# Tugas:
Tulis lanjutan tulisan tentang konser God Bless di Taman Ismail Marzuki di bawah ini, mulai tepat setelah kalimat terakhirnya.

Oke, Iyek sempat berlari kecil dalam lagu “Bis Kota”. Lantas turun panggung pada lagu “Panggung Sandiwara” dan “Rumah Kita”. Di usianya yang ke-78, Iyek masih mencoba untuk mempertahankan substansi dari sikap sejati rock and roll-nya. Layak diapresiasi setinggi langit!
Dia terus tersenyum, menyapa penonton, sesekali bercerita soal latar belakang lagu yang akan dia nyanyikan. Lantas berteriak lantang: “Kau pikirkan!!!” menutup lagu “Kehidupan”.
Tapi, terlepas dari aksi diam penonton itu, inti dari God Bless sama sekali tidak berubah. Apa yang dihidangkan superstar nasional ini selama lima dekade adalah sesuatu yang coba ditiru oleh banyak band rock di Indonesia – dari Slank hingga Kotak.
Dan khusus penampilannya kali ini, God Bless menapaktilasi karier mereka yang tergurat di Taman Ismail Marzuki 50 tahun silam. Di tempat inilah nama God Bless sebagai sebuah band untuk pertama kalinya diperkenalkan kepada publik.
Pada 5 dan 6 Mei 1973, Iyek dan personel awal untuk pertama kalinya tampil dengan nama God Bless, band yang 50 tahun kemudian dikenal sebagai legenda rock Indonesia.
“Pada tahun 1973, kami tampil dua hari di sini dan mendapat sambutan baik dari para penonton. Senang rasanya bisa kembali ke tempat ini, Taman Ismail Marzuki,” tutur Iyek di sela-sela lagu.
Sayangnya, kali ini Taman Ismail Marzuki harus memanggungkan God Bless tanpa pemimpin Donny Fattah yang masih sakit dan seperti biasa posisinya digantikan Arya Setyadi.
Jujur saja, tanpa Donny Fattah, God Bless jadi band yang sama sekali berbeda dari band yang memainkan hal yang sama saat sang bassis masih bugar. Ada yang hilang pada lagu “Musisi”, “Balada Sejuta Wajah”, dan “Syair Kehidupan”. Itu adalah vokal falsetto yang jadi latar lagu-lagu yang disebutkan tadi.

# Cuplikan Data:
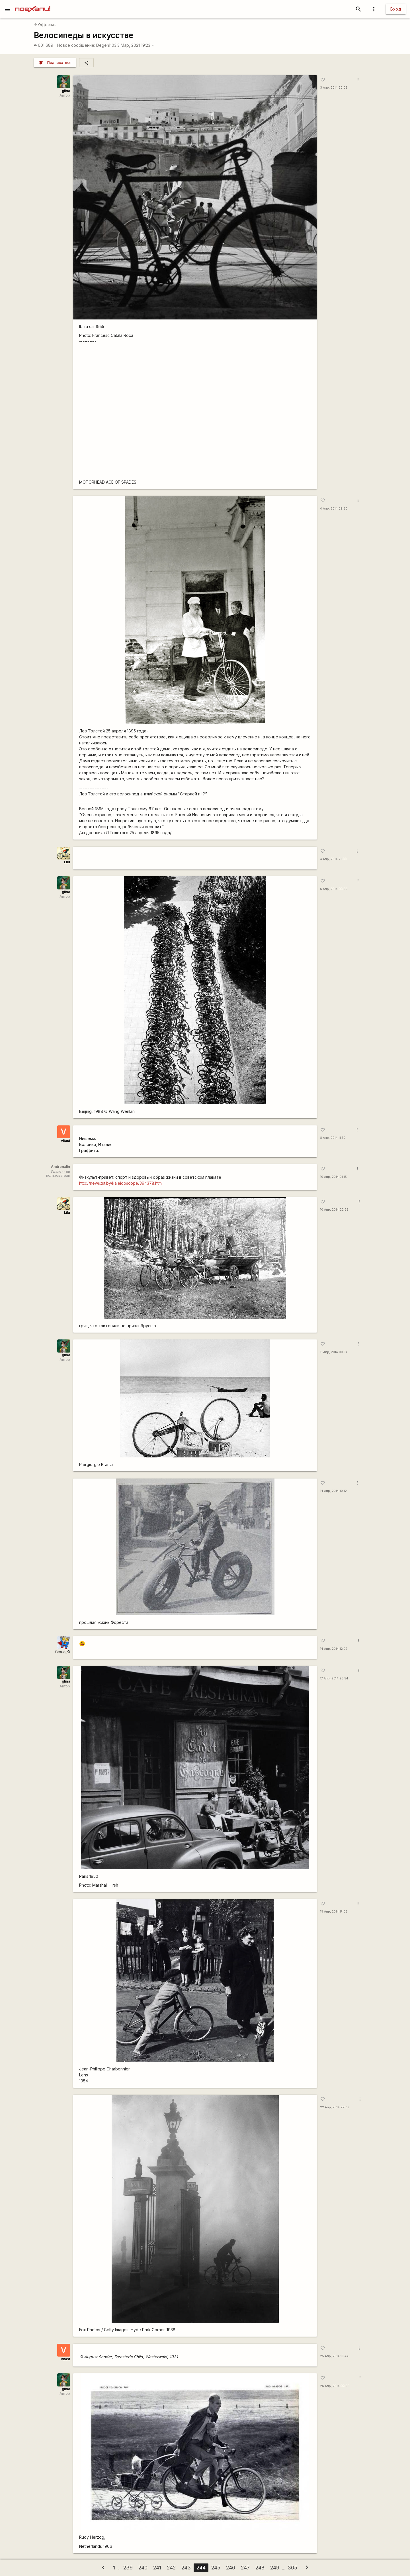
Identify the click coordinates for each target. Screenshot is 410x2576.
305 (292, 2568)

# Hasil Tugas:
Dalam percakapan santai di belakang panggung Bengkel Space, SCBD, Jakarta, saat God Bless hendak tampil satu panggung dengan Soneta Group pada pengujung 2021 silam, Arya menuturkan bahwa menggantikan peran Donny Fattah sebagai vokalis latar adalah hal yang tidak mudah.
“Menghafal dan memainkan lagu God Bless tidak sesulit menggantikan backing vocal Mas Donny. Mecah suara sama Mas Ian itu yang sulit dan butuh waktu lama,” kata Arya, yang lantas terbukti pada penampilan God Bless saat itu dan di Taman Ismail Marzuki.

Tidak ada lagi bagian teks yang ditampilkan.